Let ${ a \lt b }.$ We can try constructing an ${ f \in \mathcal{C} ^{\infty} (\mathbb{R}) }$ which is ${ \gt 0 }$ on ${ (a,b) }$ and ${ 0 }$ everywhere else.
Any such $f$ is a bit interesting : All left hand derivatives ${ f ^{(j)} (a -) }$ are $0$ so all ${ f ^{(j)} (a) }$ are $0.$ Hence all Taylor polynomials ${ P _n (x) = f(a) + f'(a) (x-a) + \ldots + \frac{f ^{(n)} (a)}{n!} (x-a) ^n }$ are $0,$ even though $f$ is nonzero as a function on every ${ (a - \delta, a + \delta) }.$
It suffices to find a ${ g \in \mathcal{C} ^{\infty} (\mathbb{R}) }$ which is ${ \gt 0 }$ on ${ (0, \infty) }$ and $0$ everywhere else.

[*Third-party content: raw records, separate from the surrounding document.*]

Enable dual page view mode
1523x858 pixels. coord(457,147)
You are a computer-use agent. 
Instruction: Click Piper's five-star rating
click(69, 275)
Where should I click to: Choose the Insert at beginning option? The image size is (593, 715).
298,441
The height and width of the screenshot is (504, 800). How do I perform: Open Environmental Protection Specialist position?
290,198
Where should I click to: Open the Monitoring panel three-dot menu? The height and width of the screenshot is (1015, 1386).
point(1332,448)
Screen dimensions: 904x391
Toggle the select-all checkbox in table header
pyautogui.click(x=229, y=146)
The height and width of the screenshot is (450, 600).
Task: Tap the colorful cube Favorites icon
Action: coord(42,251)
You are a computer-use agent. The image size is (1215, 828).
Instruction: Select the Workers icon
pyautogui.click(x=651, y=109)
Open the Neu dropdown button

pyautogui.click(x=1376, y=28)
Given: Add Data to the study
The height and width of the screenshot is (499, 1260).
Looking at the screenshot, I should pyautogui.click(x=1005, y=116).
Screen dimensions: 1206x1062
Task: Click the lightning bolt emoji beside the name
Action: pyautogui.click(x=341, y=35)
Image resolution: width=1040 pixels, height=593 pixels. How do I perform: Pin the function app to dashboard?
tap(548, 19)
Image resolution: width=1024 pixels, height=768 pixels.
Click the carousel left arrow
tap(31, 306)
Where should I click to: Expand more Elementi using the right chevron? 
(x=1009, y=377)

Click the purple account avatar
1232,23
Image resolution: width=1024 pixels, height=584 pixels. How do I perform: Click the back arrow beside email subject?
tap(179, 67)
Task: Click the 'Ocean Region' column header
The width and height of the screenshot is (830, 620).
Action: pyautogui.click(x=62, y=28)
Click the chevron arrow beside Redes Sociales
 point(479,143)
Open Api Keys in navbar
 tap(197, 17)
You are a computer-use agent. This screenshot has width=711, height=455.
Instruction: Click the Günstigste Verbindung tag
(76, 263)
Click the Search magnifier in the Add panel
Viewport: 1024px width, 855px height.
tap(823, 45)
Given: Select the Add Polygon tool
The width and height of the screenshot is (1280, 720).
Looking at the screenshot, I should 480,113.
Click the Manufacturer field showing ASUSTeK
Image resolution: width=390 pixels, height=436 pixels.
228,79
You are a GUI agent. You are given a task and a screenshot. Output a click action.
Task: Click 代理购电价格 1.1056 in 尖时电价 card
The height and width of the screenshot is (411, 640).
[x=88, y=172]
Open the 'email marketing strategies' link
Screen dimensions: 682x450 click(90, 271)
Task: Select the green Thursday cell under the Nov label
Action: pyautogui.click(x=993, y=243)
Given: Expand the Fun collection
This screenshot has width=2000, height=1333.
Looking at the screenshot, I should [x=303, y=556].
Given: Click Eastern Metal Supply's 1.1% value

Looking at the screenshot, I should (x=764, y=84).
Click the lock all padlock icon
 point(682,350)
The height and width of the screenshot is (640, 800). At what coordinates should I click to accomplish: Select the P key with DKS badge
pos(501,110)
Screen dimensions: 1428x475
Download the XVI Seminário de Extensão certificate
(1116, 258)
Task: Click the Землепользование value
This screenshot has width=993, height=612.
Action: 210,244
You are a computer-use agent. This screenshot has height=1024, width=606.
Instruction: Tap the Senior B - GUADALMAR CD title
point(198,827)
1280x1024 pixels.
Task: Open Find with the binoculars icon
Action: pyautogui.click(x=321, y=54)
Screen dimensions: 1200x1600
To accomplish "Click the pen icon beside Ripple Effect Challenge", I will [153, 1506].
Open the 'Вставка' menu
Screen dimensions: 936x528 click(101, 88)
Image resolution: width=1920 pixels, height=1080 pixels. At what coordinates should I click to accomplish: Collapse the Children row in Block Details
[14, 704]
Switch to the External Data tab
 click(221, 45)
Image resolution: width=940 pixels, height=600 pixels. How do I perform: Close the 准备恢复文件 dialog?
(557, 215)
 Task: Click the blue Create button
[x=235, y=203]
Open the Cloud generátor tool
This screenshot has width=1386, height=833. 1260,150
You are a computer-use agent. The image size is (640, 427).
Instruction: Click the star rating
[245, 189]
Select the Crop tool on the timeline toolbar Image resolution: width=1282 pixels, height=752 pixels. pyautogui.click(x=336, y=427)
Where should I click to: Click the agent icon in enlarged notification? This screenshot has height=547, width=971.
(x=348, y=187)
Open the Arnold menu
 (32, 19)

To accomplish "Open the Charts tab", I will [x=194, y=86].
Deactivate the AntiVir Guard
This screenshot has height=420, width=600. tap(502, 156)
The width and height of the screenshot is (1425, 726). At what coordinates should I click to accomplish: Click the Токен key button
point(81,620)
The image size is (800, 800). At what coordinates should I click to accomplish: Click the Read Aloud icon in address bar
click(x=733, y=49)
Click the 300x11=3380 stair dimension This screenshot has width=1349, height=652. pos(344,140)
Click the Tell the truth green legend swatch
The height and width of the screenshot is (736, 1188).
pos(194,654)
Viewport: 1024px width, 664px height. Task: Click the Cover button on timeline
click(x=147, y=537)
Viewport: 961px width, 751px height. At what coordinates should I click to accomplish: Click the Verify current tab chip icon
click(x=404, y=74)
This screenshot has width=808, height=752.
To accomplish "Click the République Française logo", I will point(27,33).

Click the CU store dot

If ${ g _1, g _2 }$ are two such functions (not necessarily distinct), then ${ g _1 (x - a) g _2 (b - x) }$ would work : It is ${ \mathcal{C} ^{\infty} }$ on $\mathbb{R},$ is $0$ when ${ x \leq a }$ or ${ x \geq b },$ and is $\gt 0$ on $(a,b).$
It suffices to find a ${ h : (0, \infty) \to \mathbb{R} _{\gt 0} }$ which is ${ \mathcal{C} ^{\infty} }$ and such that ${ h(t), \frac{h(t)}{t}, \frac{h'(t)}{t}, \frac{h ^{(2)} (t)}{t}, \ldots }$ all go to $0$ as $t \to 0 ^{+}$
Because then the function which is $h(x)$ on $(0, \infty)$ and $0$ everywhere else is a valid $g.$
Also notice if ${ h _1, h _2 }$ are two such functions and ${ \alpha \gt 0 },$ so are ${\alpha h _1, h _1 + h _2 }$ and ${ h _1 h _2 }.$
Looking for valid $h$ :
We must have ${ \lim _{t \to 0 ^+} \frac{h(t)}{t} = 0 },$ ie ${ \lim _{x \to \infty} x h(\frac{1}{x}) = 0 },$ ie ${ \lim _{x \to \infty} \dfrac{x}{ { \color{purple}{(\frac{1}{ h( \frac{1}{x} ) } )} } } = 0. }$
So maybe setting ${ { \color{purple}{\frac{1}{ h (\frac{1}{x}) }} } = e ^x },$ ie setting ${ h(t) = e ^{- \frac{1}{t} } },$ would work ? We can check it does.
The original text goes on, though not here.